While it is beyond the scope of this article to detail the life cycle of a transaction, the phases of the acquisition process provide important context. These phases are sourcing potential targets and building a pipeline, screening for strategic fit, determining preliminary purchase price for a letter of intent, performing due diligence, negotiating the purchase agreement, and then closing and integration. Building a core competency requires developing and documenting a formal methodology around the transaction process; creating the appropriate tools, templates, and deliverables for each phase; and addressing human resource requirements.

Methodology

Your methodology must demonstrate a thought-out, defined, and repeatable approach. Processes exist within it. Processes are detailed sets of steps, activities, or tasks, whereas a methodology is a summarized, overarching approach.

A methodology should consider questions for each phase, such as these:

  • What are the key objectives, milestones, decisions, and deliverables?
  • What are the major activities or decision criteria?
  • What are the major work streams?
  • What must happen sequentially, and what themes should run throughout (e.g., communication, risk management, project management, etc.)?

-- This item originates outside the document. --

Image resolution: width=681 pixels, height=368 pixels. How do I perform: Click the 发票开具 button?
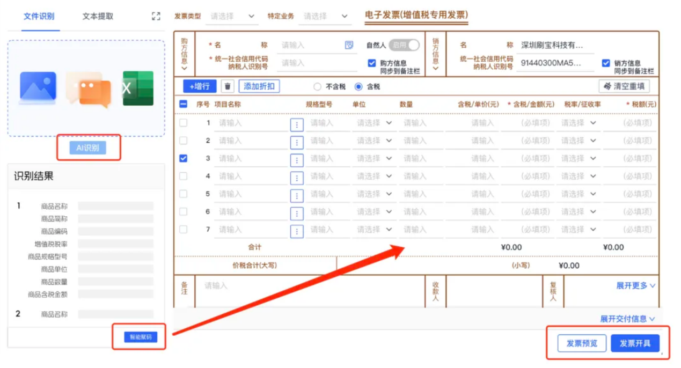(x=635, y=343)
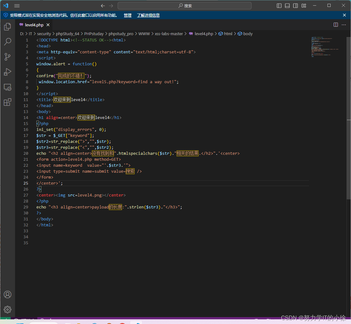
Task: Open the Source Control view
Action: (x=8, y=57)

These areas will be addressed in more detail as you build out the process. At the beginning you are developing a high-level roadmap. Methodologies are often illustrated. Designing a visual solidifies your thinking about the process, helps structure the messy and ambiguous nature of knowledge work, provides a frame of reference, and demonstrates to stakeholders that a disciplined approach exists.

Tools, Templates, and Deliverables

Every organization has processes that exist only implicitly. Too many high-level professionals fly by the seat of their pants, relying upon experience and routine. But do you really have a process if those activities are not documented? Knowledge work in general, and the complexity of M&A work in particular, can be nebulous and ambiguous. Only documentation can bring structure to the amorphous and make the intangible tangible. Dense narratives are not required, but project plans, Gantt charts, issue logs, and checklists are basic to a disciplined, replicable process.

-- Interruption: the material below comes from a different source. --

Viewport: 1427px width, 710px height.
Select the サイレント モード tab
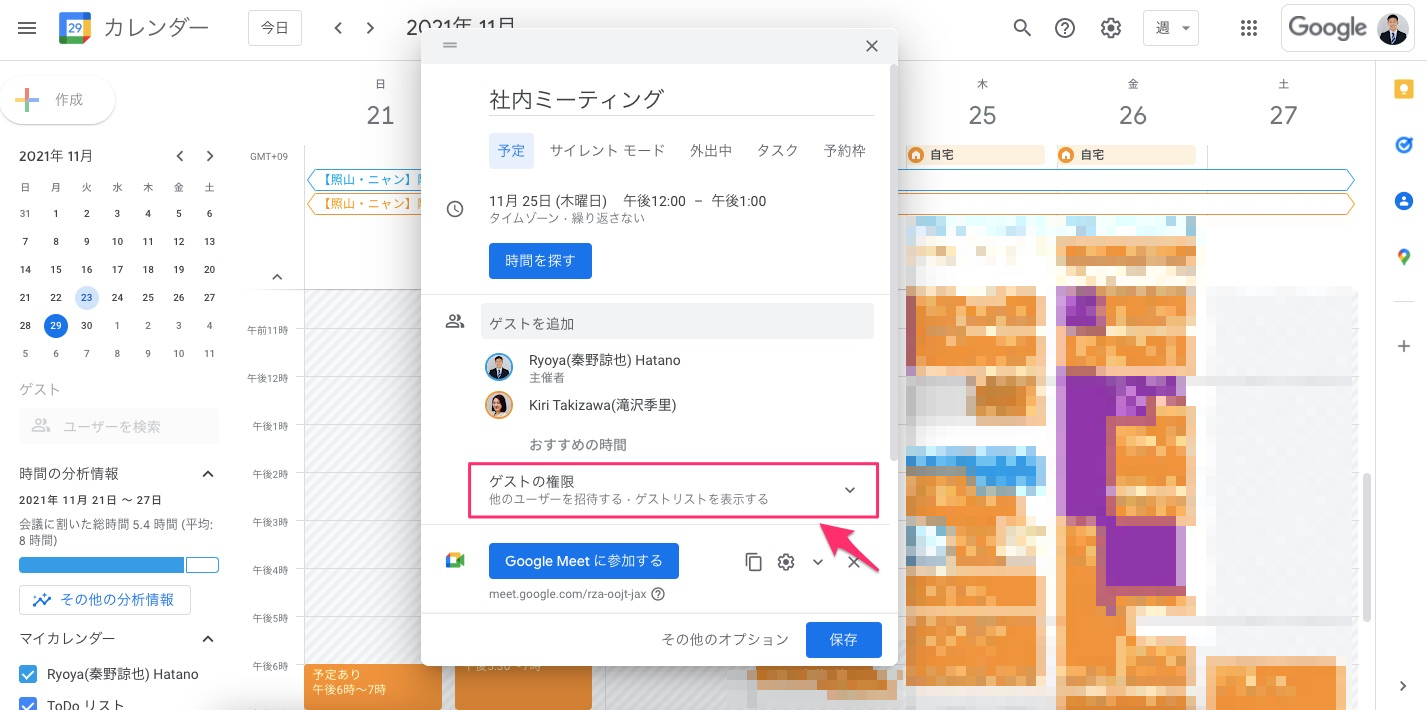pyautogui.click(x=607, y=151)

A project plan does not have to be excruciatingly detailed; it can be a list of key activities. Develop a high-level master plan organized around the typical phases of a transaction, with supporting plans for the more complex activities. For example, “define integration plan” might be one line on the master plan, supported by a detailed integration plan, which in turn may have underlying plans for each functional area.1 Simple Gantt charts focused on key work streams and milestones are helpful for visualizing timelines and reporting to stakeholders, especially when more than one transaction is in progress.

Checklists support key activities and tasks. Many professionals are resistant to using checklists, perceiving them as stultifying, but even veteran flight crews use a checklist before takeoff.2 Consider what checklists are needed to support your project plans. Some examples may be screening criteria for strategic fit, metrics and data points for determining purchasing price, risks to focus on during due diligence, insurance coverages, and closing date readiness requirements.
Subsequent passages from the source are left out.